TEXT:
==================================================

As predicted by our in silico analyses (Tables 1, 2, 3, 4 and 5), when mitochondrial gene sequences are shorter than or around 500 bp the ratioDt values range from 0.18 to 0.54, indicating from moderate to serious corruption of tree reconstruction. In contrast, when analyzed gene sequences are longer than 800 bp (atp1, matR, rps3 and atp6) the ratioDt is close to 0, indicating a perfect accord between genomic and cDNA inferred trees. Only in few examples where the number of sequences per gene is more than 14, as cox2, nad3 and atp9, the ratioDt assumes the highest values ranging from 0.5 to 0.54 (Figure 2).

Although computer simulation model let us predict a potential effect of editing on the topology of many plant mitochondrial genes, misleading predictions might still be experienced. Indeed, artificial sequences are generated under simplified conditions and even when more complex models of evolution are invoked it is difficult to perfectly describe the real biological world. Other factors such as site rate variation and interdependence among sites should be taken into account [40, 41]. For example, 5′- sequences adjacent to the editing sites might be required for RNA editing [42].

Misleading results could also emerge during the process of tree reconstruction, because the efficiency of ML methods of tree building depends also on the number of characters and taxa analyzed and on the number of variable sites [38]. In effect, when total site variability was not sufficient to reconstruct phylogenies, as for nad5, cob and nad9 genes, the behaviour of editing sites might not be easily predictable by simulation.

Above all Bowe and dePamphilis emphasized [13] that processed paralogs, i.e. sequences due to reverse transcription and reinsertion into either the mitochondrial or nuclear genome as edited cDNA, critically affect the tree building process.

==================================================

Stored data
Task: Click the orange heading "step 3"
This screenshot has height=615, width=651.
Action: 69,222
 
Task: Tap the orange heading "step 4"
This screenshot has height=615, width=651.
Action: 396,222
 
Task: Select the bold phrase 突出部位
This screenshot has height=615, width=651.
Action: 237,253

==================================================

LIST OF TASKS:
1 - Transcribe the passage on RNA editing and tree reconstruction word for word, beginning at the words "Misleading results could" and stopping after "tree building process.".
2 - In the passage on RNA editing and tree reconstruction, which genes are named as having sequences longer than 800 bp?

LIST OF SOLUTIONS:
1 -
Misleading results could also emerge during the process of tree reconstruction, because the efficiency of ML methods of tree building depends also on the number of characters and taxa analyzed and on the number of variable sites [38]. In effect, when total site variability was not sufficient to reconstruct phylogenies, as for nad5, cob and nad9 genes, the behaviour of editing sites might not be easily predictable by simulation.

Above all Bowe and dePamphilis emphasized [13] that processed paralogs, i.e. sequences due to reverse transcription and reinsertion into either the mitochondrial or nuclear genome as edited cDNA, critically affect the tree building process.

2 - atp1, matR, rps3, atp6